El modo de aprovecharlo sin molestias es sencillo. Si hay tendencia al reflujo, conviene evitar la menta muy concentrada y no tomarla justo antes de acostarse. Cuidar el conjunto también ayuda, porque el intestino responde a varios frentes a la vez; existen rutinas diarias que mejoran la digestión y las defensas y sostienen ese equilibrio sin depender de una sola bebida.
Las infusiones que suelen aliviar los cólicos
Más allá de la menta, varias bebidas tibias ayudan a distender el abdomen y a mover los gases atrapados. La manzanilla calma por su efecto suave sobre el músculo intestinal y por su acción relajante general. El jengibre en cantidad moderada asienta las náuseas y favorece que el estómago se vacíe. Y el agua tibia sola, entre comidas, estimula el tránsito sin irritar la mucosa.
Vale tenerlas a mano como primer recurso cuando el colon se inflama y aparece la molestia. Los beneficios del té de menta van más allá de la digestión, aunque aquí interesa sobre todo su efecto sobre el músculo intestinal. Rinden más tibias que muy calientes y sin azúcar agregada, porque el exceso de azúcar alimenta la fermentación y termina inflando lo que se quería desinflar.
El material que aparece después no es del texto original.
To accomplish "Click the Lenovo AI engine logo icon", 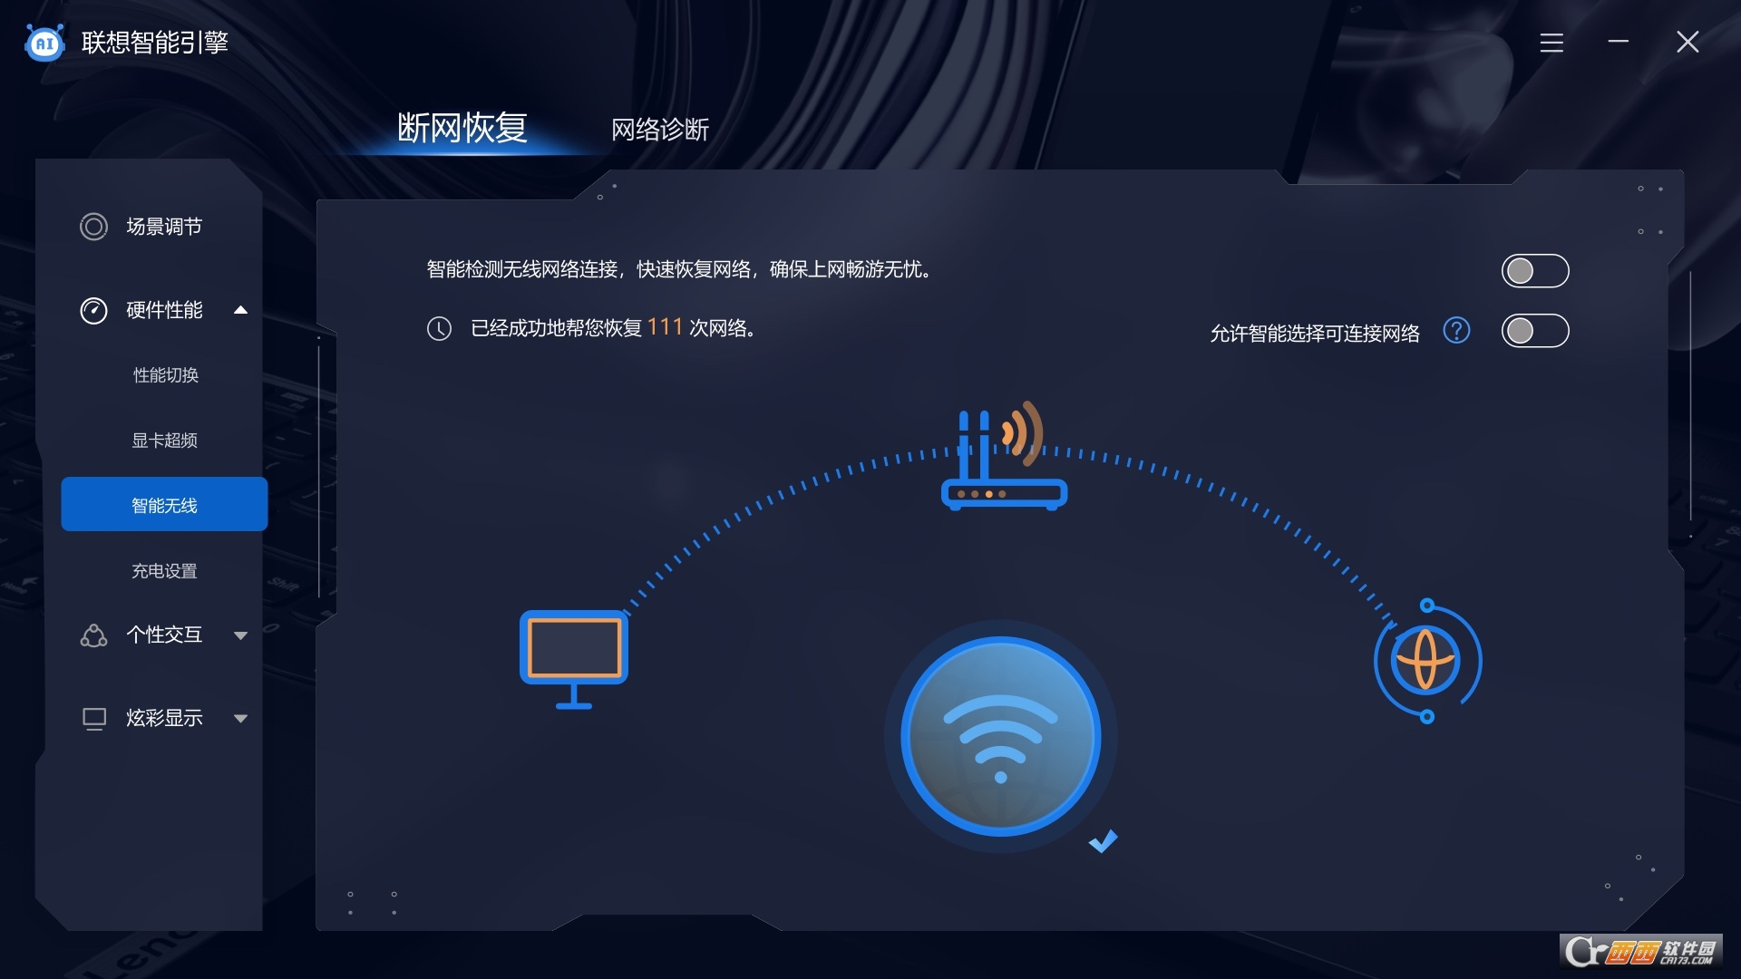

Las bebidas que encienden el colon
En la lista opuesta están las que conviene medir con cuidado. El café en exceso acelera el intestino y en personas sensibles dispara la urgencia de ir al baño. Las gaseosas suman gas y edulcorantes que fermentan. El alcohol irrita la mucosa y desordena el ritmo intestinal. Y los jugos muy concentrados, sobre todo los ricos en fructosa, arrastran agua hacia el intestino y provocan hinchazón y diarrea.
La meta no es prohibir, sino conocer el propio límite. Muchas personas toleran una taza de café pero no tres, o un vaso de jugo diluido pero no el concentrado. Anotar qué cae mal, día a día, orienta mucho mejor que cualquier regla general copiada de otro, porque cada intestino tiene su umbral y su lista de disparadores.
Cuándo el malestar deja de ser cosa de la dieta
Ajustar las bebidas alivia, aunque no reemplaza una mirada más amplia. Si el dolor abdominal es intenso, si aparece sangre en las heces, si hay pérdida de peso sin explicación o si el patrón de siempre cambia de golpe, el problema ya no se resuelve cambiando la infusión. Son señales claras para consultar y estudiar el cuadro con calma.
El intestino irritable se maneja mejor combinando alimentación, manejo del estrés y, cuando hace falta, acompañamiento profesional. Las bebidas son una pieza útil dentro de ese conjunto, nunca el tratamiento completo por sí solas.
Esta información es de carácter general y no sustituye la evaluación de un profesional de la salud. Ante síntomas digestivos que se repiten o empeoran, lo prudente es consultar para recibir un diagnóstico adecuado.